Does a 2× difference matter?
Personally, yes. In iterative development ("prompt → wait → think → prompt"), I find the difference between 30s and 60s significantly impacts flow and focus.
Isn't this too small-scale?
Yes — static typing may shine at larger scales. A fair large-scale cross-language benchmark would be valuable. Contributions welcome.
What about ecosystems and runtime performance?
For real projects, framework availability matters — and if runtime speed is essential, a compiled language may be the better choice.
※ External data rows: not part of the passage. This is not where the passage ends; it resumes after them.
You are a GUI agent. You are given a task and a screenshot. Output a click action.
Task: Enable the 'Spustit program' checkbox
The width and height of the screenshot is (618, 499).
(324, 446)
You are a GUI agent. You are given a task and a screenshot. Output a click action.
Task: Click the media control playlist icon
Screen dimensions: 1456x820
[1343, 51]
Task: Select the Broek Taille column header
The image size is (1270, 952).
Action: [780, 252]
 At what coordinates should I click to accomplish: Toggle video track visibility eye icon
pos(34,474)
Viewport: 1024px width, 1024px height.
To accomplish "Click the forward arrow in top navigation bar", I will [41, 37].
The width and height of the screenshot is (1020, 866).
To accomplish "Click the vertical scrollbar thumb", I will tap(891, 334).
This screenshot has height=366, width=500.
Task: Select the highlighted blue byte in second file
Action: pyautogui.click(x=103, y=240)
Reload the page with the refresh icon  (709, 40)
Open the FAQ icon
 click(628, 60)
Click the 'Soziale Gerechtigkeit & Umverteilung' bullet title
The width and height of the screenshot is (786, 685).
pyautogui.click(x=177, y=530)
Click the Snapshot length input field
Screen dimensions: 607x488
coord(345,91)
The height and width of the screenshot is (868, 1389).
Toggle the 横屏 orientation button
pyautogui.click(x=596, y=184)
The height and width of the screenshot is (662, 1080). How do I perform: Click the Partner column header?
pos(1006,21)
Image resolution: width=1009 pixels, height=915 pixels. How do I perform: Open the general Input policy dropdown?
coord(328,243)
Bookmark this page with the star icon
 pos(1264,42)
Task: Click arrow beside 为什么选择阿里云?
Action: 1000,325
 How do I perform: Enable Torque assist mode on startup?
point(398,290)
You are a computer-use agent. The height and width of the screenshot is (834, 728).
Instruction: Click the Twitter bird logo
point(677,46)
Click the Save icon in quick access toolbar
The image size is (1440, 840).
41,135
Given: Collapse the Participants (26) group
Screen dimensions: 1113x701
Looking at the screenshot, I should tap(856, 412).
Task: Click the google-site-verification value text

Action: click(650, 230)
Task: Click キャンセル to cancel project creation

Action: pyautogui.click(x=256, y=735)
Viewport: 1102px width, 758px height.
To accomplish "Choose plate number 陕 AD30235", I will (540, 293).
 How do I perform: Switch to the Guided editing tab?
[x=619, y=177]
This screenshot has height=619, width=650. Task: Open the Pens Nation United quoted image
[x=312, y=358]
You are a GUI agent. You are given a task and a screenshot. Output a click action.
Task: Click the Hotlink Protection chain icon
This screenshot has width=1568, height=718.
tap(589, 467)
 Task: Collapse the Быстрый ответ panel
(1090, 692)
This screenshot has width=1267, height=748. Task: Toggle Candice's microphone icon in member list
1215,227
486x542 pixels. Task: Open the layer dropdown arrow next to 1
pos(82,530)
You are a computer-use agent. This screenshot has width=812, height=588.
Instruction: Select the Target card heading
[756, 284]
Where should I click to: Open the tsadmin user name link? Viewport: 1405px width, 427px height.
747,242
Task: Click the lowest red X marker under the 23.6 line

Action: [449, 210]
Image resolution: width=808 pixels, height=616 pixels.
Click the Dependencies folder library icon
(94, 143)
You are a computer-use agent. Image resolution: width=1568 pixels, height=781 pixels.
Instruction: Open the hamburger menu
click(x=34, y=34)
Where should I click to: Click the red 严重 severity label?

This benchmark intentionally avoids external libraries to isolate language-level differences (using a custom hash instead of SHA-256).
Reproducing
ruby benchmark.rb # Run all languages × 3 trials ruby benchmark.rb --lang python --trials 1 # Single language quick test ruby report.rb # Generate results/report.md python3 plot.py # Generate figures/*.png
Requirements: Ruby, Claude Code CLI (claude), and the target language toolchains.
Repository Structure
mainbranch: Benchmark tools, specs, tests, results, and figuresdatabranch (orphan): Generated source code and Claude JSON logs for verification
Summary
At least for prototyping-scale tasks, Ruby, Python, and JavaScript (not TypeScript) appear to be the best fit for Claude Code.
Static typing may become advantageous at larger scales — someone should test this.
The classic strategy — start with a dynamic language, then migrate to a static one as the project matures — may still be the right call. Coding agents seem very capable at cross-language migration (needs verification), making this an increasingly realistic option.
Notes
- Evaluated in March 2026. Given the pace of AI progress, results may look different in a few months.
- This experiment was supported by the Claude for Open Source Program. Thanks Anthropic for 6 months of free Claude Max 20x!